Today, temperatures will rise slightly above the freezing mark after two chilly days with nights falling to six and seven degrees (Fahrenheit). Most of the garden’s plants will shrug without a worry, but the cold will test ones marginally cold hardy that have intentionally been left unprotected.

Why take the chance that schefflera (Schefflera delavayi, above), fatsia, daphniphyllum, cleyera, and grevillea (and others) might not survive the cold? I’m curious. And, too lazy to jump at every forecast of below ten degrees to cover to protect with enclosures of shredded leaves.

Grevillea victorae ‘Murray Valley Queen’ is described as cold hardy to 10 degrees, but sometimes to zero. After two cold nights it shows no sign of injury, so it could be flowering again with milder weather next week.

Not that temperatures below ten degrees are frequent. There have been none in recent winters, though I recall damage by subzero temperatures to more cold hardy shrubs in the past decade.

Leaves of daphniphyllum curl and droop, just as rhododendrons, to protect from freezing and rapid thawing.

The curled, drooping leaves are shocking to the new gardener, certainly a sign of impending death, he thinks. But then, temperatures rise above freezing, with leaves returning to form. All is well, and I hope to see this as days turn milder this week.

Several illiciums, including this one with variegated foliage, have survived near zero temperatures, though leaves regularly droop and curl.

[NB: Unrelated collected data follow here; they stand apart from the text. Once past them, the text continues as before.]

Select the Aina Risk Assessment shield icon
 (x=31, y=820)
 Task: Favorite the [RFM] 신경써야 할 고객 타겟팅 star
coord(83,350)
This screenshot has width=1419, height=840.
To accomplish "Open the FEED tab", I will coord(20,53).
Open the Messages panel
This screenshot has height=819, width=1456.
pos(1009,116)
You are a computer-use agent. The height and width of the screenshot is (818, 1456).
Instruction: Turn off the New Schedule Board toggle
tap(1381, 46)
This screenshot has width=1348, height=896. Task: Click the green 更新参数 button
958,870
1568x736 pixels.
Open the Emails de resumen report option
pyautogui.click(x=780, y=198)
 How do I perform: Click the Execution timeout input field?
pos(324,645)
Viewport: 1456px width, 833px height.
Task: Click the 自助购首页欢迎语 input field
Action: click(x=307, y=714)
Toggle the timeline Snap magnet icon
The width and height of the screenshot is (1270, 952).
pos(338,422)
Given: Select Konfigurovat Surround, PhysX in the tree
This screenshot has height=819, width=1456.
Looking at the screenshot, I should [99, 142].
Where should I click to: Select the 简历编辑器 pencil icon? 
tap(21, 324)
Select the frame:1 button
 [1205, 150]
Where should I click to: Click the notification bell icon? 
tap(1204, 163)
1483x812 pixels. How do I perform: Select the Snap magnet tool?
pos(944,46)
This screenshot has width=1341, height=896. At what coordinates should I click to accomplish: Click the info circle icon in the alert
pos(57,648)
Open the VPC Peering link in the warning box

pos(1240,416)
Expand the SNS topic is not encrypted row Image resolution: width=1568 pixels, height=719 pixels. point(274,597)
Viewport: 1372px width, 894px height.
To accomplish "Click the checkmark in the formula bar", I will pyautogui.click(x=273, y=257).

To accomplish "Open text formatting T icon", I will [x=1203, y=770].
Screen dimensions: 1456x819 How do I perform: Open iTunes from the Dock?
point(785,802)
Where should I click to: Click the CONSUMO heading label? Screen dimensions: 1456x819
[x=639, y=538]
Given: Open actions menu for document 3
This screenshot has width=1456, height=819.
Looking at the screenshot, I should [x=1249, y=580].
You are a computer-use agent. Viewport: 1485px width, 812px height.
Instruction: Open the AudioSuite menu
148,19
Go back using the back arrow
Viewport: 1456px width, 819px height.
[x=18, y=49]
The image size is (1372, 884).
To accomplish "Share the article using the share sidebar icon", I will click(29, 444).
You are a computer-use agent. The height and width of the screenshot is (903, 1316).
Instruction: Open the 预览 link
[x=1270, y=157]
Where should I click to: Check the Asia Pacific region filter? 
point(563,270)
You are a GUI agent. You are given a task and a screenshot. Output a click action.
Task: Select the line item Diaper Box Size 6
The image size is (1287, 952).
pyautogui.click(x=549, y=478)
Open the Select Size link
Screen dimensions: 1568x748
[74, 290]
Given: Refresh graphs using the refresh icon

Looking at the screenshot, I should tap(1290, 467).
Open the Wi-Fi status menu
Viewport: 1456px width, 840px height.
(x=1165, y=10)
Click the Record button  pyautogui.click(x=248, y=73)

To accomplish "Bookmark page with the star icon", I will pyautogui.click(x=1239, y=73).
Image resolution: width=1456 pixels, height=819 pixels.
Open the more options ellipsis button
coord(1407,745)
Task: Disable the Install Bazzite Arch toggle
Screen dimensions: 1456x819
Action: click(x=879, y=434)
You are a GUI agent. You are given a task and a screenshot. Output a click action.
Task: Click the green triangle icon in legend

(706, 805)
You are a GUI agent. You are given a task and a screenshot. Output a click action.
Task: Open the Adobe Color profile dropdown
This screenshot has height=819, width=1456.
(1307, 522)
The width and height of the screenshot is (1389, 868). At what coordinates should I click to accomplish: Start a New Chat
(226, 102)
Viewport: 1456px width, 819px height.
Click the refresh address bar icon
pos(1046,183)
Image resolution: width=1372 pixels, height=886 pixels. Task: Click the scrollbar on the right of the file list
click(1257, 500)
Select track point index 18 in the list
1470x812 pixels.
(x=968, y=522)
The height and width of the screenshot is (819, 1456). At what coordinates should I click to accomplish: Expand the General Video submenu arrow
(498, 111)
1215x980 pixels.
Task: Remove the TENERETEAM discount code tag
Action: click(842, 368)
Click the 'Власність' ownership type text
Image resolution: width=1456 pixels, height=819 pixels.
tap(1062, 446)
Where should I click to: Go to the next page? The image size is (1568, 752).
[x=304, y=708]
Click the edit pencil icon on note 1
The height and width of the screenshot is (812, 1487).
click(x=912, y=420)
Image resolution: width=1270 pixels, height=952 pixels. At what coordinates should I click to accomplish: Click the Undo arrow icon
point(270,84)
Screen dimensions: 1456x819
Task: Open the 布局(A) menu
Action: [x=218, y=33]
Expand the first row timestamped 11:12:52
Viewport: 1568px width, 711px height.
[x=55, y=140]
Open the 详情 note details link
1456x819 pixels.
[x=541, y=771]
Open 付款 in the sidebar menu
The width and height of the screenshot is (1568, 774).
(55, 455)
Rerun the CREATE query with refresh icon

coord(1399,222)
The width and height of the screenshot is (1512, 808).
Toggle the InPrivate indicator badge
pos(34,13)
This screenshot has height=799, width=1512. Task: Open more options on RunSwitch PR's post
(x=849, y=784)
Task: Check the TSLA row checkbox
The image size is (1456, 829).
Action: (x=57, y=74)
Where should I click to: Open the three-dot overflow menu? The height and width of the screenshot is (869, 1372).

Why have plants that are not dependably cold hardy? No doubt, I’ve been encouraged by warming winters. I recall winters when I began working outdoors (in the 70s) when temperatures well below zero were routine. I learned to love coffee just to prevent my fingers from turning to icicles.

Fatsia japonica ‘Spider’s Web’ was protected by a basket of shredded leaves its first year after planting, but not since with winter temperatures that did not fall below 12 degrees.

Now, while I tolerate the change of seasons, I am tempted to stretch the garden’s limits with schefflera and fatsia that I once considered as only indoor plants. I was surprised to learn of more cold hardy varieties that have required no protection the past three mild winters. With well established roots, this is the time to see if all will survive temperatures at the minimum of their hardiness ratings.

This will be the first winter in the garden for the variegated Cleyera japonica.